Rogo Osmannoro: Nazione rom, “temiamo attentato di carattere razzista”

ll presidente di Nazione rom Marcello Zuinisi ricorda: “nel 2010 già subimmo un attentato incendiario e nonostante una testimonianza oculare l’inchiesta fu archiviata”. Chiesto il lutto cittadino.

“Chiediamo alla magistratura di indagare a 360 gradi perché temiamo che quanto successo ieri sia il frutto di un attentato di carattere razzista. Non abbiamo una certezza ma sappiamo che alle 11 del mattino nessuno era a cucinare o riscaldarsi dentro quelle baracche”. E’ quanto ha dichiarato ai giornalisti il presidente dell’associazione Nazione rom Marcello Zuinisi, parlando a nome della famiglia di Marian Ciungo, il 27enne romeno morto ieri nell’incendio scoppiato in un capannone occupato all’Osmannoro (Firenze).
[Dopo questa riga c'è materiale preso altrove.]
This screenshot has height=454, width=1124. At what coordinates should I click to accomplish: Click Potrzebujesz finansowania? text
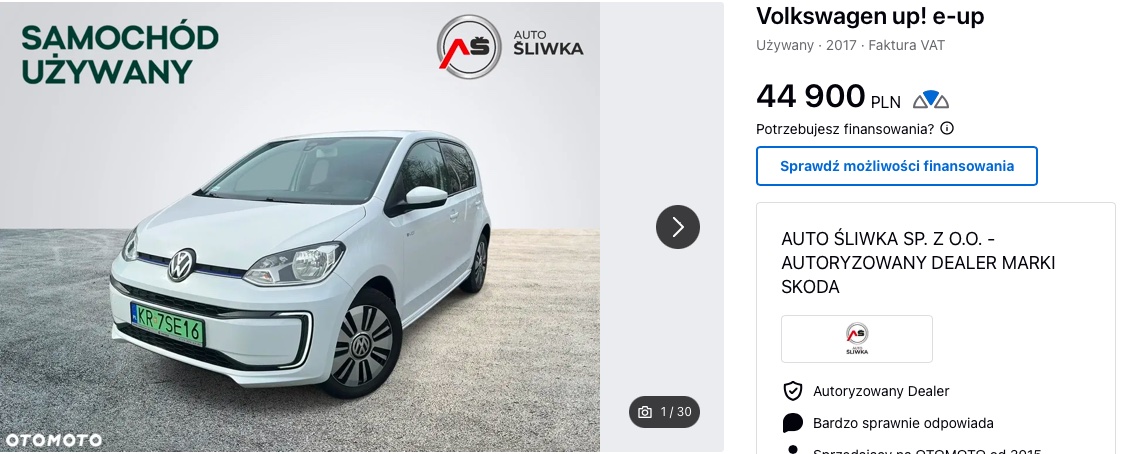845,129
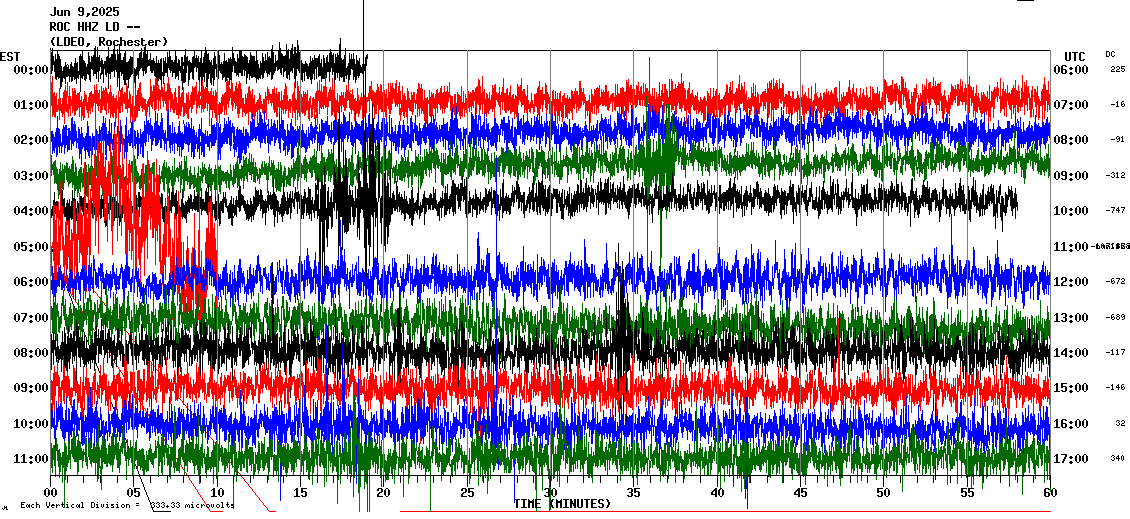The image size is (1130, 519).
Task: Select the ROC HHZ LD station title
Action: point(97,27)
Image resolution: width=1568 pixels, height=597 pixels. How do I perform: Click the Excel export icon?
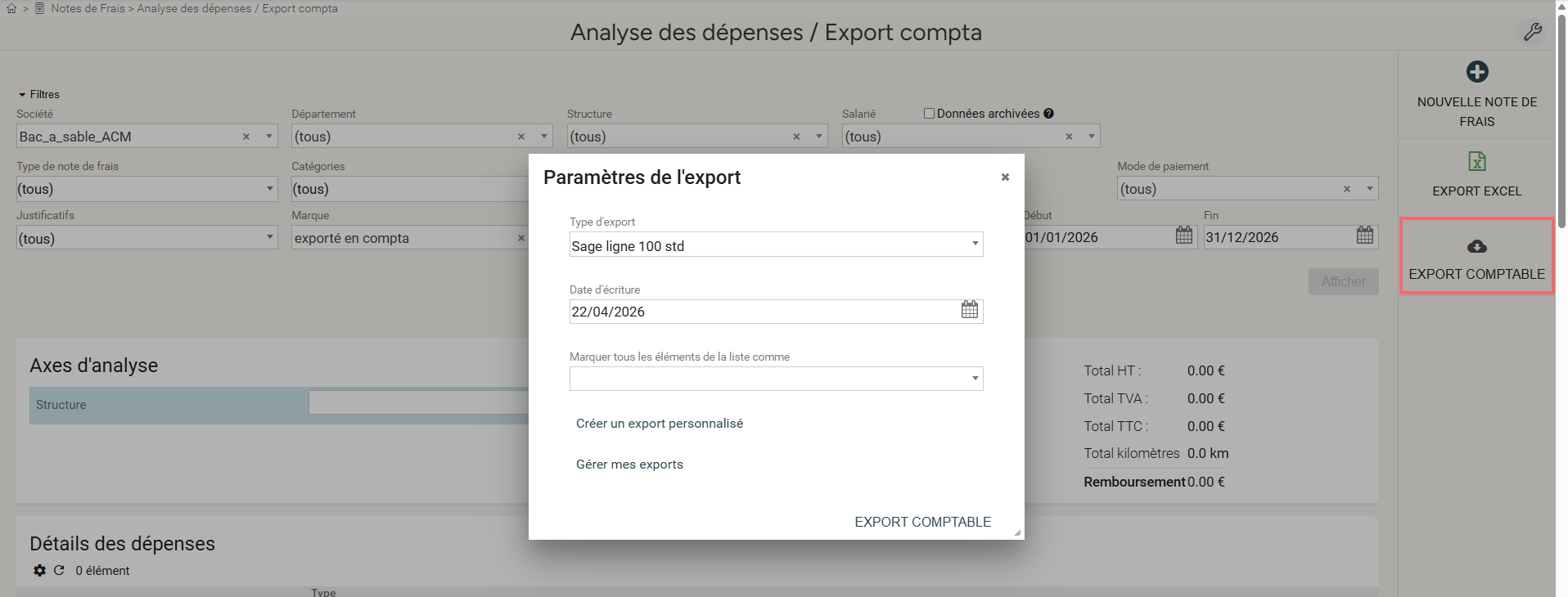click(x=1476, y=161)
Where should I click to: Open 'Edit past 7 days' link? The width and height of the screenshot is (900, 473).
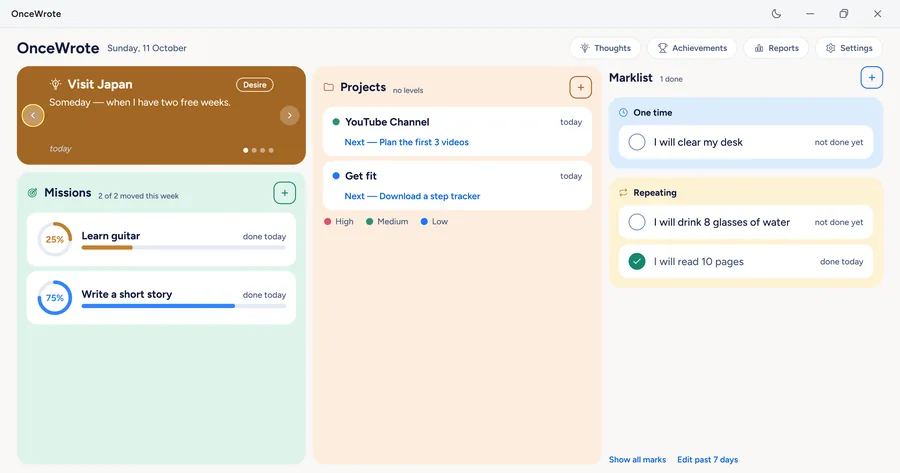(707, 460)
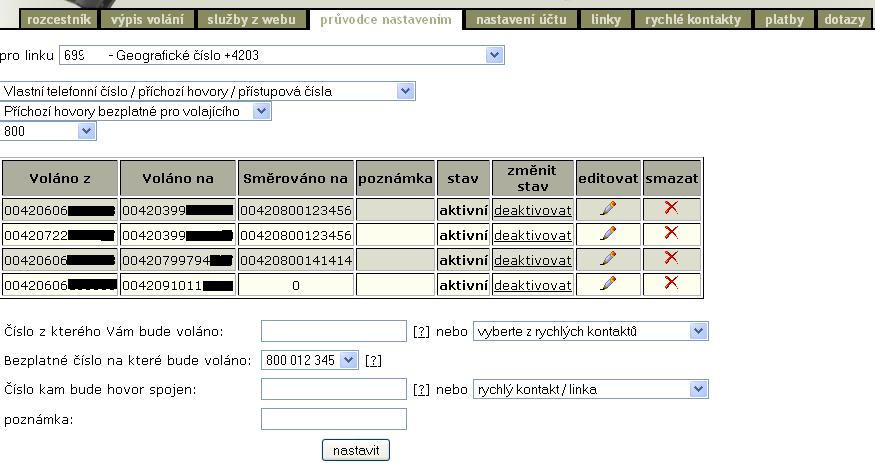This screenshot has width=875, height=463.
Task: Click the pencil icon in the last row
Action: click(x=608, y=283)
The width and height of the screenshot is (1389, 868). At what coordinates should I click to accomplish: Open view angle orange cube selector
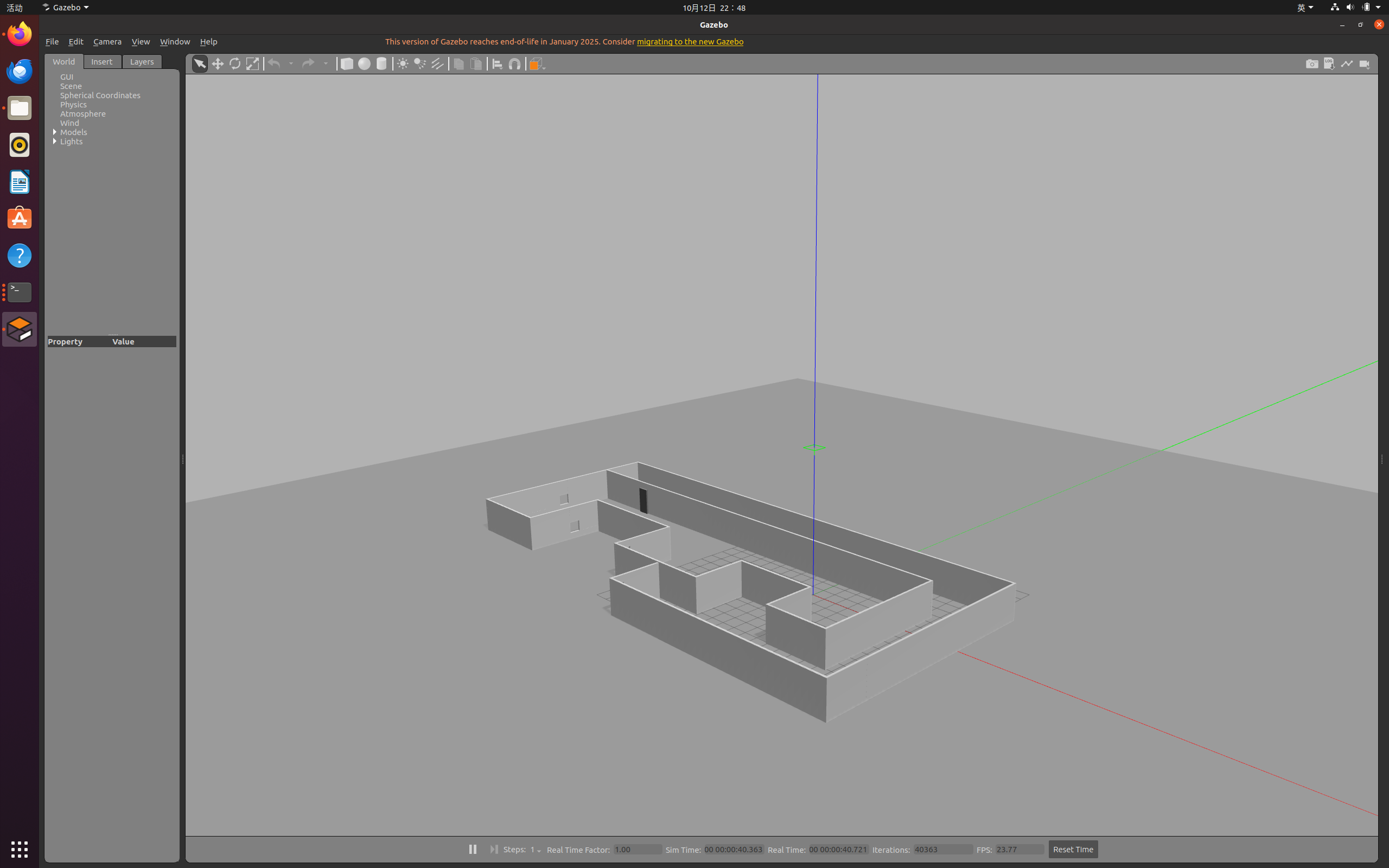(x=537, y=63)
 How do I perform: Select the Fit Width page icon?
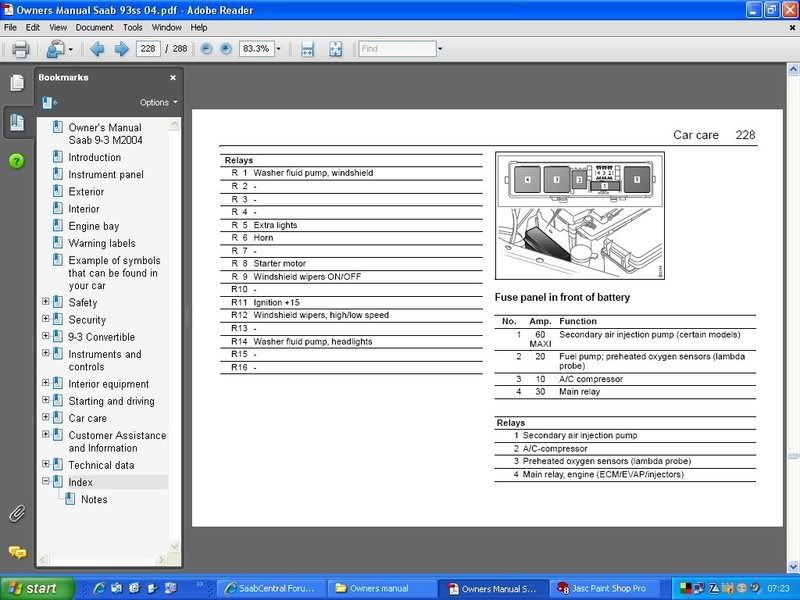click(307, 49)
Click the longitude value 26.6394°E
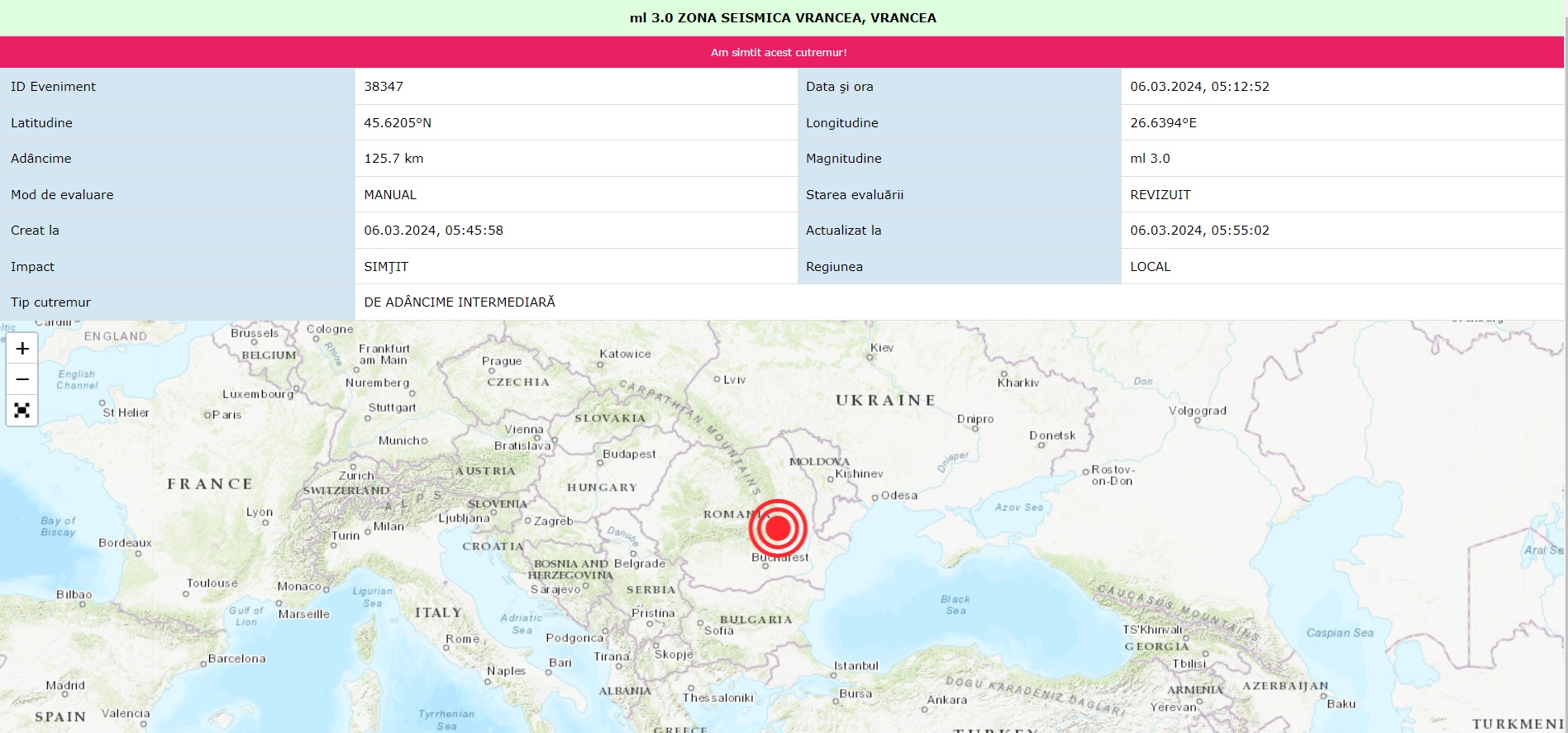The height and width of the screenshot is (733, 1568). (x=1163, y=123)
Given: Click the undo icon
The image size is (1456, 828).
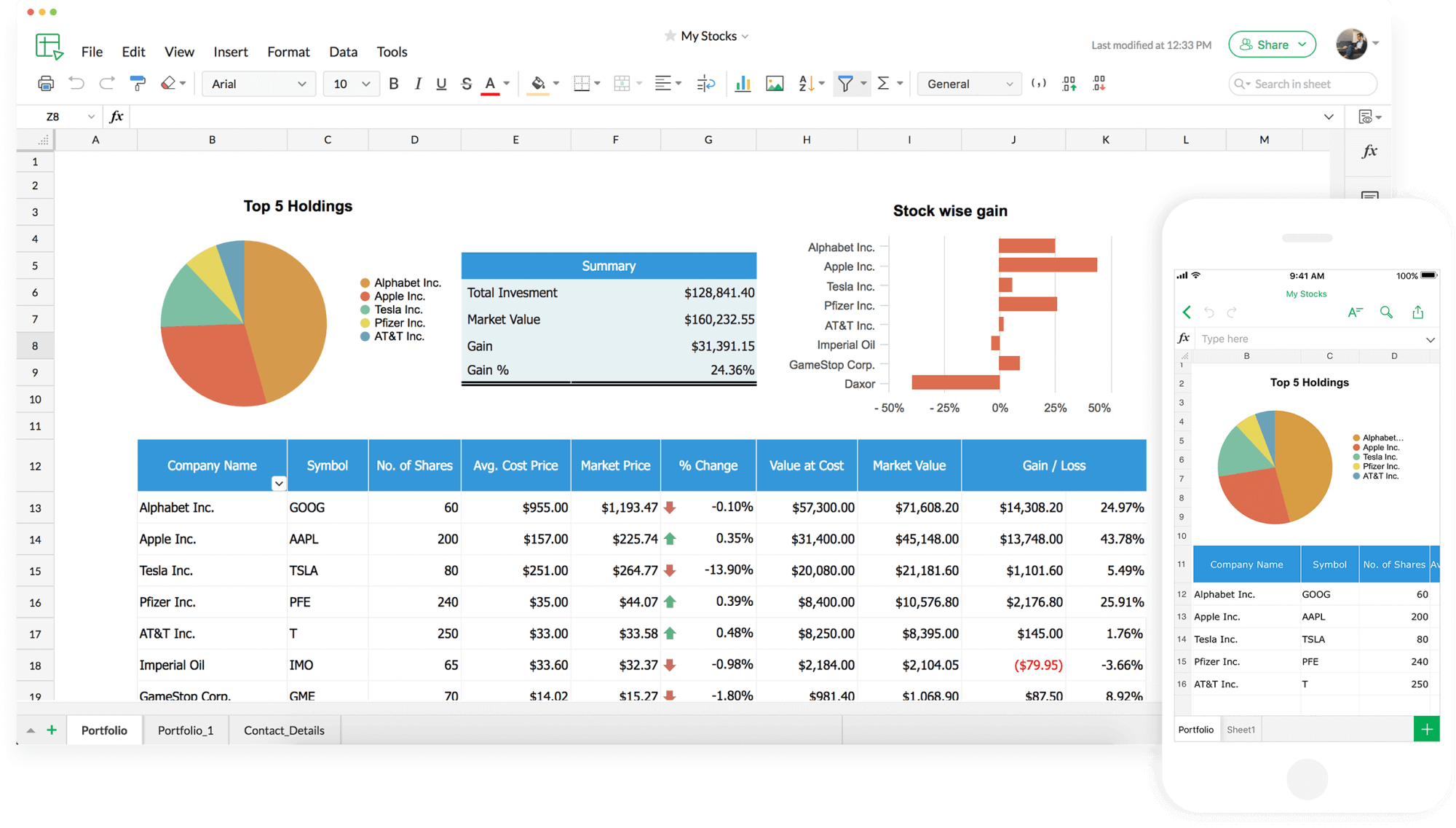Looking at the screenshot, I should (x=77, y=84).
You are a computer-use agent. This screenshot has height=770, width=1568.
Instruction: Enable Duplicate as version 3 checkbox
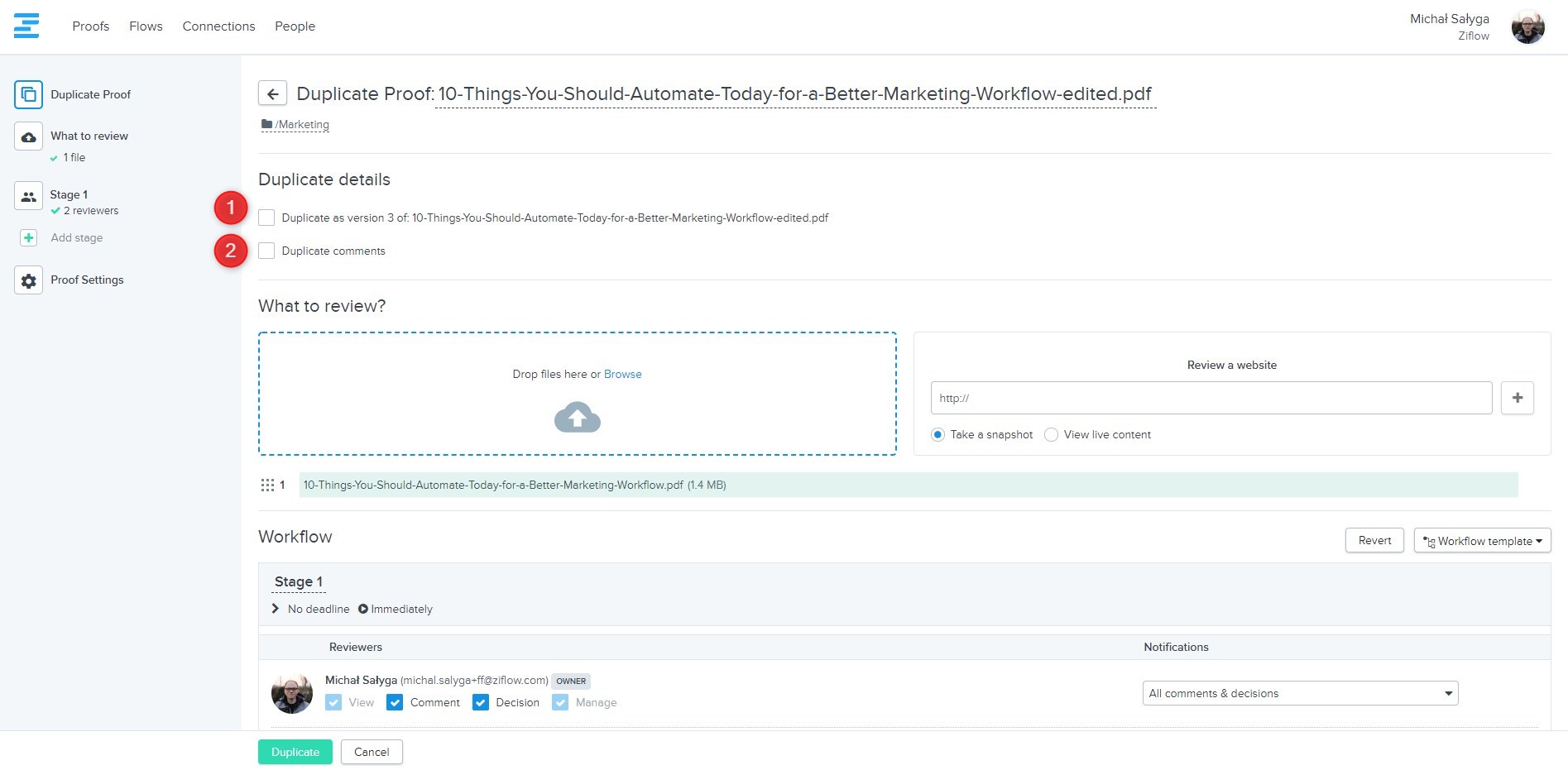tap(266, 218)
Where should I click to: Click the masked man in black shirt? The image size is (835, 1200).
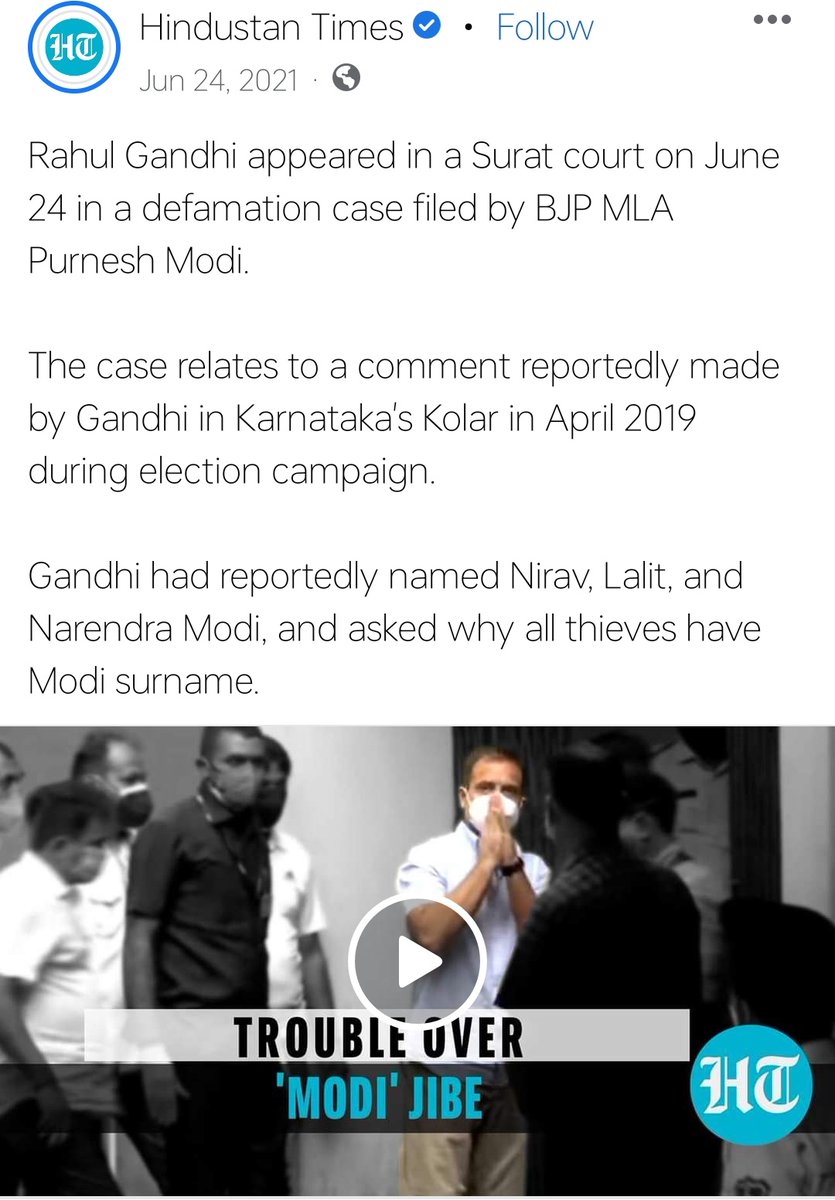(205, 930)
“Il 17 novembre abbiamo fatto una manifestazione sotto la prefettura per protestare contro le politiche anti rom degli amministratori pubblici dell’area fiorentina. – dichiara Zunisi – Quel giorno Marian Ciungo era in prima fila. Dopo quella manifestazione” su Fb sarebbero apparse “minacce di morte per Marian e per tutta la comunità rom di Quaracchi”.

Zuinisi ha anche chiesto, sempre a nome della famiglia del 27enne, il lutto cittadino a Firenze, “perché questo ragazzo era un angelo e merita rispetto. Non si può morire per esclusione sociale. Marian – ha spiegato – aveva una disabilità del 100% e negli ultimi 10 anni è stato sgombrato dieci volte insieme alla sua famiglia dai sindaci dell’area metropolitana di Firenze”.